La campagne pour faire reconnaître l'eau en tant que droit de l'homme a pris son envol dans les années 90, alors que se formait un mouvement social mondial pour contrer la marchandisation de l'eau et la privatisation des services publics d'approvisionnement. La promotion du statut de droit de l'homme pour l'eau s'est donc faite en partie de manière réactive, afin d'occuper l'espace symbolique qu'était en train d'investir la proposition voulant que l'eau soit un «bien économique», une marchandise «comme les autres» ou même de l'«or bleu». Pour plusieurs militants de l'eau, proclamer que l'eau est un droit de l'homme, c'est aussi dire qu'elle n'est pas une marchandise, mais plutôt une chose commune: toujours en mouvement, connectant les territoires et nécessaire pour tant d'activités humaines, l'eau est un ingrédient de base de la vie et est tenue en partage.

Cette lutte pour (re)définir ce qu'est l'eau n'est pas «que sémantique»; elle est politique. En effet, la manière dont est conceptualisé un objet ou un problème est le point de départ pour sa prise en charge à travers les politiques publiques. Si l'adoption du droit à l'eau ne garantit pas son application rapide, un accès déficient à l'eau étant généralement associé à la pauvreté, elle pourrait néanmoins modifier les limites du «socialement convenable» en matière de distribution de l'eau et donc affecter les perspectives d'affaires du secteur privé. A priori, on ne gère pas un droit de l'homme comme on gère une marchandise.

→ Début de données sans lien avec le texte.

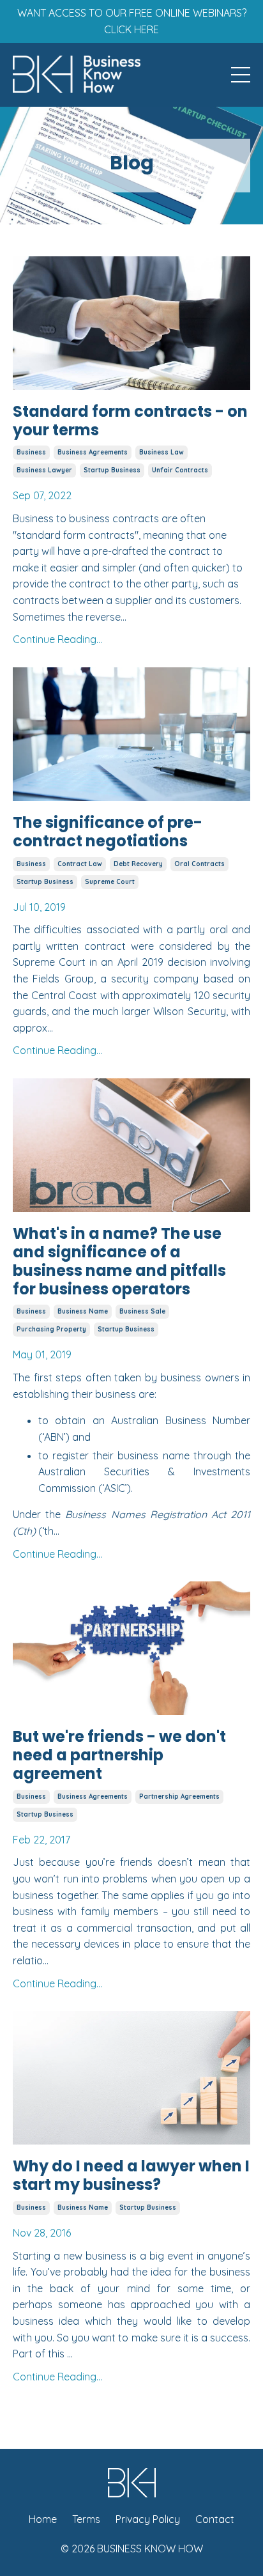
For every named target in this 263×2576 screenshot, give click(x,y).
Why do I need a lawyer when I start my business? (131, 2175)
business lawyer (44, 470)
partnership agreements (179, 1796)
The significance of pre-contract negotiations (107, 832)
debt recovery (138, 864)
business (31, 452)
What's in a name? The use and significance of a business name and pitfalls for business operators (119, 1261)
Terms (86, 2519)
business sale (142, 1311)
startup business (112, 470)
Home (43, 2519)
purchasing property (51, 1329)
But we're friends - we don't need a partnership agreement (119, 1755)
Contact (214, 2519)
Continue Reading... (57, 639)
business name (82, 1311)
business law (161, 452)
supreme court (110, 882)
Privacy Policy (148, 2519)
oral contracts (199, 864)
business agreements (92, 452)
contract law (79, 864)
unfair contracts (180, 470)
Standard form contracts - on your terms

Les tenants de l'eau-marchandise l'ont d'ailleurs compris. Réalisant que l'élan du droit à l'eau était sans doute irrésistible, plusieurs se sont finalement ralliés à l'idée dans les dernières années... pour mieux mener leur combat, en insistant sur la compatibilité entre l'approche marchande et le droit à l'eau. Ainsi, Loïc Fauchon, président du Conseil mondial de l'eau et PDG du Groupe des eaux de Marseille, concède «que le droit d'accéder à une eau saine et celui de bénéficier de l'assainissement sont des éléments essentiels de la dignité humaine». Mais, «en même temps», il n'en est pas moins d'avis que «l'accès à l'eau a un coût et que la gratuité est un fléau qui mène au gaspillage». Comme si un individu voyant enfin son droit à, disons, 50 litres d'eau par jour être respecté sans qu'il n'ait rien à débourser allait gaspiller quoi que ce soit...

Au-delà des obligations particulières des États liées aux droits de l'homme, définir l'eau comme un de ces droits est donc également une avancée sur le plan symbolique-politique; pour ceux qui pensent l'eau en tant que chose commune du moins. Cependant, là aussi il s'agit d'une étape, d'une raison d'espérer. Il reste encore, non pas à évacuer toute logique de marché de la gestion de l'eau, mais à lui refuser la primauté sur celle de communauté.

* L'auteur est doctorant en science politique et membre du Laboratoire d'études et de recherches en sciences sociales sur l'eau (LERSS-eau) à l'Université d'Ottawa.